# Required action
Report each line of the data that contains the string "will".
=-=-=-=-=
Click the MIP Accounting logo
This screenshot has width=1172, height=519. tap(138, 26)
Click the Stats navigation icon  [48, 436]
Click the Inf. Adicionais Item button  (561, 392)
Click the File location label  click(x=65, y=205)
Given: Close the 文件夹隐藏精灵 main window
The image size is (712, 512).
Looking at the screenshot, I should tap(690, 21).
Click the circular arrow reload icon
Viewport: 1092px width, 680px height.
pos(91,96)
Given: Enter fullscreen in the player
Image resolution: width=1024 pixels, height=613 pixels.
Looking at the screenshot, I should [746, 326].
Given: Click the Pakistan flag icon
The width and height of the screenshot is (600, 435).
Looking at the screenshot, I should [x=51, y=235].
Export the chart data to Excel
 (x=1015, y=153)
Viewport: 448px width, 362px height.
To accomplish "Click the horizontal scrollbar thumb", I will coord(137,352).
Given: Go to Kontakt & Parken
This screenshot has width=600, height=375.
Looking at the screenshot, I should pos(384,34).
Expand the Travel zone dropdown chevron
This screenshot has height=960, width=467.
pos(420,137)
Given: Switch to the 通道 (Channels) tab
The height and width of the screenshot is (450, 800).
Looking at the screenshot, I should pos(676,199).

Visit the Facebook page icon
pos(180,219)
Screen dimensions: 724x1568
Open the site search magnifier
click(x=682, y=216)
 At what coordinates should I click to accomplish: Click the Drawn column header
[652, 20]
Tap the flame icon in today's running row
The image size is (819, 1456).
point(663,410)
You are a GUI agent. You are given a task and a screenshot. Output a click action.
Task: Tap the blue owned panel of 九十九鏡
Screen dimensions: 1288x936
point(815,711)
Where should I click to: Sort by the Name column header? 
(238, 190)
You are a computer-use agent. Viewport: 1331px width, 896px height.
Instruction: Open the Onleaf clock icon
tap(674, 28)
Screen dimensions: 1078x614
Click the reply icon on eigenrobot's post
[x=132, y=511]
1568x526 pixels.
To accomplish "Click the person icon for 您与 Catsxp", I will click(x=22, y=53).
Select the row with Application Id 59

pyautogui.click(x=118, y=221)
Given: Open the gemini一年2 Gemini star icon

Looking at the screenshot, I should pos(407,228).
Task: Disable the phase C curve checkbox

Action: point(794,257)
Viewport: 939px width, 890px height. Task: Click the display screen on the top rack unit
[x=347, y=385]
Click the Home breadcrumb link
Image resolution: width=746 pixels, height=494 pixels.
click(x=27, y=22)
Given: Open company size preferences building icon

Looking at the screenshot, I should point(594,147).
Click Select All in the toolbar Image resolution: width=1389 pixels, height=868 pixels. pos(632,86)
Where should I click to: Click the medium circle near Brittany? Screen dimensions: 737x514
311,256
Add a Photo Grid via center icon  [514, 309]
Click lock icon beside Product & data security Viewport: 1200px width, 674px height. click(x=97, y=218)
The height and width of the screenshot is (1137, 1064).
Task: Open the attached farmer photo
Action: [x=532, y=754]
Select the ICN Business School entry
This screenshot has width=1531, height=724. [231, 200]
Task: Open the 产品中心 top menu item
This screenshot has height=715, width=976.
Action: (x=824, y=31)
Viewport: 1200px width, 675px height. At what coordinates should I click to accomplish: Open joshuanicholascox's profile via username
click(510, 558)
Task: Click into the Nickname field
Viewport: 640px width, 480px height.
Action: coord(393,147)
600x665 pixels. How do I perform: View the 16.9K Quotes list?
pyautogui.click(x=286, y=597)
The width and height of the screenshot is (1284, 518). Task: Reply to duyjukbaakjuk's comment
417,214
=-=-=-=-=
# Exercise result
To accomplish "Click the horizontal scrollbar thumb", I will coord(137,352).
To accomplish "Click the person icon for 您与 Catsxp", I will click(x=22, y=53).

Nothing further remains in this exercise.